_Assignment_. Every line from the one containing "The image size is (1024, 931)." to the one containing "Click the New file icon" in the records below, both included, must be set down exactly, and no other line.

_Data provided_.
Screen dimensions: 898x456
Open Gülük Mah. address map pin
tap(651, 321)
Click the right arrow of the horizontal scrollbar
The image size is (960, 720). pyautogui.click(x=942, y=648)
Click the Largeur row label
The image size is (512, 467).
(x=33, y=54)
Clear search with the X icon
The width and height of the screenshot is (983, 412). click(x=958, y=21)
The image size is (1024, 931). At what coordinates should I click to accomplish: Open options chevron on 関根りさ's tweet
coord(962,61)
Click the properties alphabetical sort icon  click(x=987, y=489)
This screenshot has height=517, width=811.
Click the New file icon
==
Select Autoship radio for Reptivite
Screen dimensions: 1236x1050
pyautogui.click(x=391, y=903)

_Expected answer_.
The image size is (1024, 931). At what coordinates should I click to accomplish: Open options chevron on 関根りさ's tweet
coord(962,61)
Click the properties alphabetical sort icon  click(x=987, y=489)
This screenshot has height=517, width=811.
Click the New file icon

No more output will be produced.